The short answer is no.

No. Until you’ve restored from a backup you don’t have a backup, just some files you think are a backup. Regular restoration test are required as part of any backup strategy.

MongoDB Backup Methods has this to say on mongodump. It has also been discouraged as a production backup method on a few other threads.

When connected to a MongoDB instance, mongodump can adversely affect mongod performance. If your data is larger than system memory, the queries will push the working set out of memory, causing page faults.

MongoDB Backup Methods Has options with some of their products, you would have to pay for these or have MongoDB Enterprise.

Not to mention MongoDB Atlas where you just click and configure your backups.

Percona offer a backup tool too. I don’t have any experience with this yet.

I have had success building backup nodes on a ZFS filesystem and used GitHub - zfsonlinux/zfs-auto-snapshot: ZFS Automatic Snapshot Service for Linux.

Marco_De_Vitis · May 20, 2021, 11:53pm

Thank you @chris.
My initial plan was indeed to use filesystem snapshots (with LVM), and then copy data from the snapshot elsewhere, but the size of the >1TB collection made it impossible to keep a full db history. That’s why I tried copying everything but the huge collections, there is no warning about this in MongoDB Backup Methods.
But then, in what can be considered a first restoration test, I discovered that recovering such a partial backup is not easy.
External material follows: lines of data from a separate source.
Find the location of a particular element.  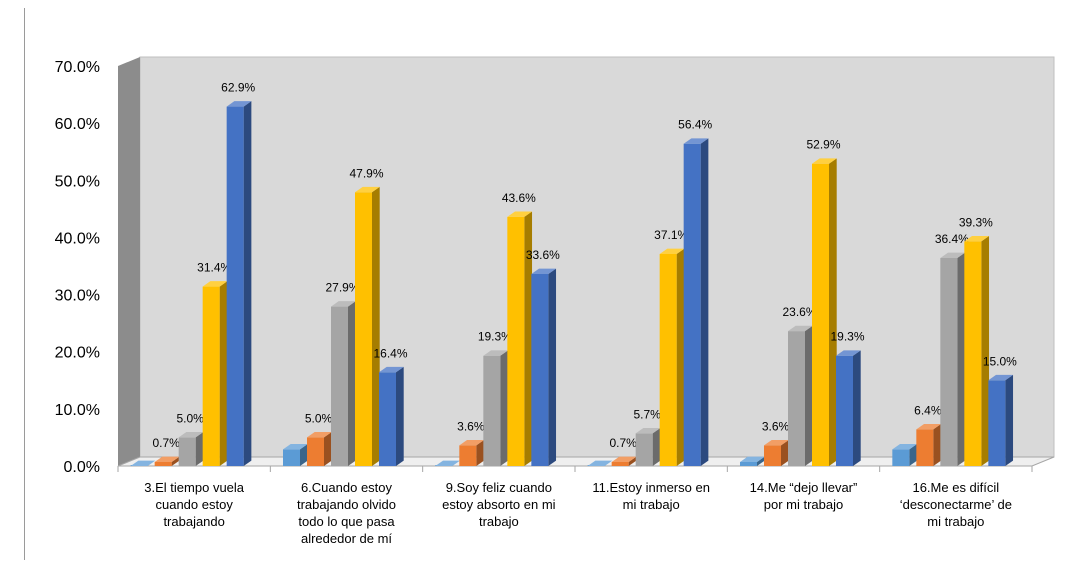

data-label: 5.0% is located at coordinates (319, 418).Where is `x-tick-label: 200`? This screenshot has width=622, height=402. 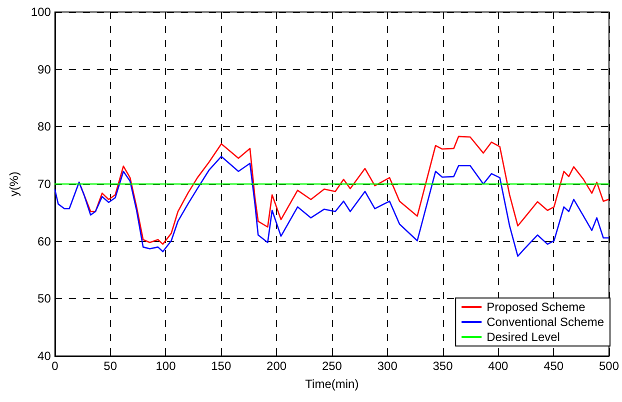 x-tick-label: 200 is located at coordinates (276, 366). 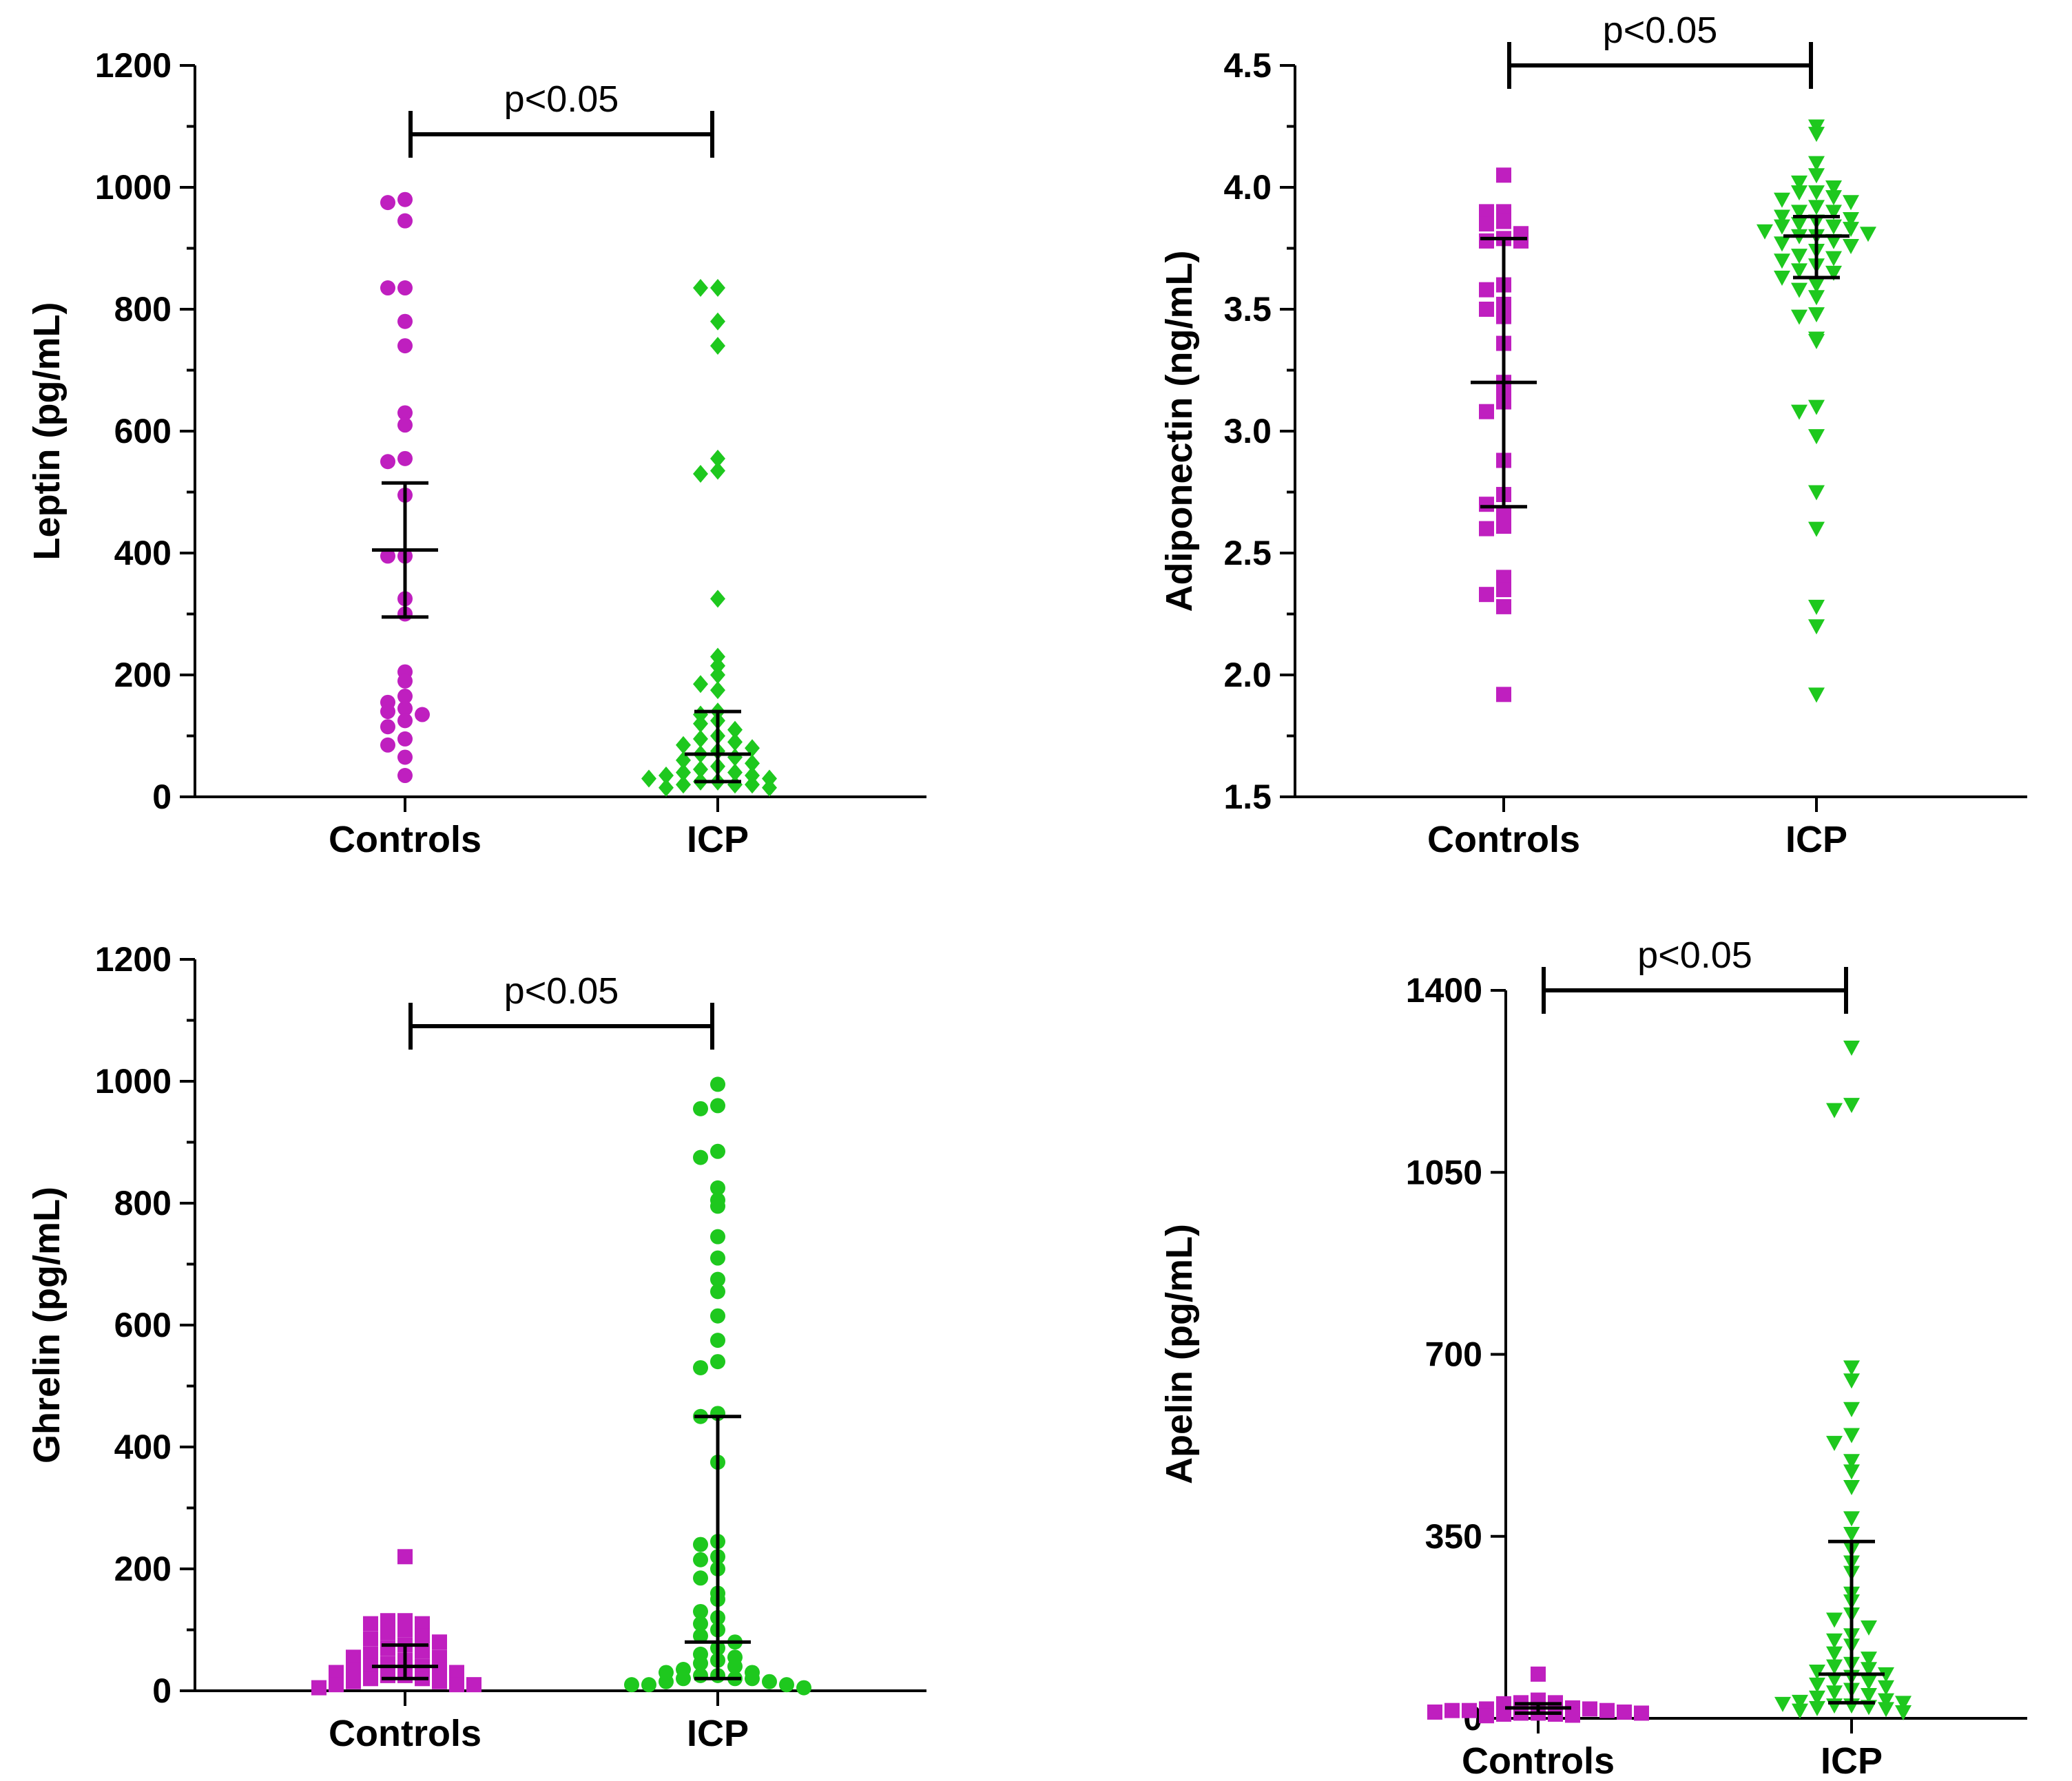 I want to click on y-axis-label: Apelin (pg/mL), so click(x=1180, y=1354).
For the record, I succeded anyway in recovering data by copying files in a 4.4 installation and running --repair.

mongodump performance impact is not so important in this case because I plan to do the big dump in non-business hours.

Paid services becomes quickly expensive for such sizes, while Percona seems interesting, thanks, but it will need time to be tried and most of all does not work with MongoDB 3.4 which I’m currently forced to use .

system · May 31, 2021, 8:02am

This topic was automatically closed 5 days after the last reply. New replies are no longer allowed.